● Problem to work on: Copy every line of the listing below exactly as it appears, without changing anything.

--- start of Records provided ---

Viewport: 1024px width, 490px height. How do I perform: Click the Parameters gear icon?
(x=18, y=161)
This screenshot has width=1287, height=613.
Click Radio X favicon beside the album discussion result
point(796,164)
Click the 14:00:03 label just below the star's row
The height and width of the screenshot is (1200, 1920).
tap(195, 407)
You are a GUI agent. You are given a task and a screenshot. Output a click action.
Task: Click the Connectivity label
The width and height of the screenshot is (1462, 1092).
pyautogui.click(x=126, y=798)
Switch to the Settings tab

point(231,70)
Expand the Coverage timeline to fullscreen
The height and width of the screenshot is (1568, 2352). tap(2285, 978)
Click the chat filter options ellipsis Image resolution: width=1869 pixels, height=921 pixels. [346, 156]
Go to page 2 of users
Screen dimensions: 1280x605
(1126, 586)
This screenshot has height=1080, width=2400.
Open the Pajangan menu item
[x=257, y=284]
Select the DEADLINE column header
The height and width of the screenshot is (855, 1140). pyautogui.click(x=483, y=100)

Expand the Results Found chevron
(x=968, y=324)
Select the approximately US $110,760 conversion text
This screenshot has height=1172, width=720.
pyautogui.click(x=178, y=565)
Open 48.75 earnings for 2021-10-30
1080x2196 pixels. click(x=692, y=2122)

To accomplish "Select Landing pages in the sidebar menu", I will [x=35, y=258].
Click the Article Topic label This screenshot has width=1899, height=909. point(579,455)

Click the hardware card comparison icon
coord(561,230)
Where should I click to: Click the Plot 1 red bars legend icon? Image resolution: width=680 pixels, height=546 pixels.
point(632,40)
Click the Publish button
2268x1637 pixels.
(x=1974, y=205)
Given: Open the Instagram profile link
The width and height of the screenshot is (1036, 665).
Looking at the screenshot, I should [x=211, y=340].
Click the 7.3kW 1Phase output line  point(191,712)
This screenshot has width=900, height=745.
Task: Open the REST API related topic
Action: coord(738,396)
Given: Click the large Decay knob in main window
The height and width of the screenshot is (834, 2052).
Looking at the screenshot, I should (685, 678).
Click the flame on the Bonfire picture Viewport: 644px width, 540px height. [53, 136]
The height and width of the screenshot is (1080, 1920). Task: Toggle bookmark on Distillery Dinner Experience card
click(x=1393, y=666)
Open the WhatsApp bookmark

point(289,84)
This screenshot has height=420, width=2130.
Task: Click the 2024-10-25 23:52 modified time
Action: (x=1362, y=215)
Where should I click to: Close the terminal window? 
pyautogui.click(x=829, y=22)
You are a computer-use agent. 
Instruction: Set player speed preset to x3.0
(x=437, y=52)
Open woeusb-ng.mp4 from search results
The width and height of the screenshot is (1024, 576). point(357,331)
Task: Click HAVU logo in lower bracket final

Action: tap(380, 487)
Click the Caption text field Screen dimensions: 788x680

--- end of Records provided ---

● Complete response:
Viewport: 1024px width, 490px height. How do I perform: Click the Parameters gear icon?
(x=18, y=161)
This screenshot has width=1287, height=613.
Click Radio X favicon beside the album discussion result
point(796,164)
Click the 14:00:03 label just below the star's row
The height and width of the screenshot is (1200, 1920).
tap(195, 407)
You are a GUI agent. You are given a task and a screenshot. Output a click action.
Task: Click the Connectivity label
The width and height of the screenshot is (1462, 1092).
pyautogui.click(x=126, y=798)
Switch to the Settings tab

point(231,70)
Expand the Coverage timeline to fullscreen
The height and width of the screenshot is (1568, 2352). tap(2285, 978)
Click the chat filter options ellipsis Image resolution: width=1869 pixels, height=921 pixels. [346, 156]
Go to page 2 of users
Screen dimensions: 1280x605
(1126, 586)
This screenshot has height=1080, width=2400.
Open the Pajangan menu item
[x=257, y=284]
Select the DEADLINE column header
The height and width of the screenshot is (855, 1140). pyautogui.click(x=483, y=100)

Expand the Results Found chevron
(x=968, y=324)
Select the approximately US $110,760 conversion text
This screenshot has height=1172, width=720.
pyautogui.click(x=178, y=565)
Open 48.75 earnings for 2021-10-30
1080x2196 pixels. click(x=692, y=2122)

To accomplish "Select Landing pages in the sidebar menu", I will [x=35, y=258].
Click the Article Topic label This screenshot has width=1899, height=909. point(579,455)

Click the hardware card comparison icon
coord(561,230)
Where should I click to: Click the Plot 1 red bars legend icon? Image resolution: width=680 pixels, height=546 pixels.
point(632,40)
Click the Publish button
2268x1637 pixels.
(x=1974, y=205)
Given: Open the Instagram profile link
The width and height of the screenshot is (1036, 665).
Looking at the screenshot, I should [x=211, y=340].
Click the 7.3kW 1Phase output line  point(191,712)
This screenshot has width=900, height=745.
Task: Open the REST API related topic
Action: coord(738,396)
Given: Click the large Decay knob in main window
The height and width of the screenshot is (834, 2052).
Looking at the screenshot, I should (685, 678).
Click the flame on the Bonfire picture Viewport: 644px width, 540px height. [53, 136]
The height and width of the screenshot is (1080, 1920). Task: Toggle bookmark on Distillery Dinner Experience card
click(x=1393, y=666)
Open the WhatsApp bookmark

point(289,84)
This screenshot has height=420, width=2130.
Task: Click the 2024-10-25 23:52 modified time
Action: (x=1362, y=215)
Where should I click to: Close the terminal window? 
pyautogui.click(x=829, y=22)
You are a computer-use agent. 
Instruction: Set player speed preset to x3.0
(x=437, y=52)
Open woeusb-ng.mp4 from search results
The width and height of the screenshot is (1024, 576). point(357,331)
Task: Click HAVU logo in lower bracket final

Action: tap(380, 487)
Click the Caption text field Screen dimensions: 788x680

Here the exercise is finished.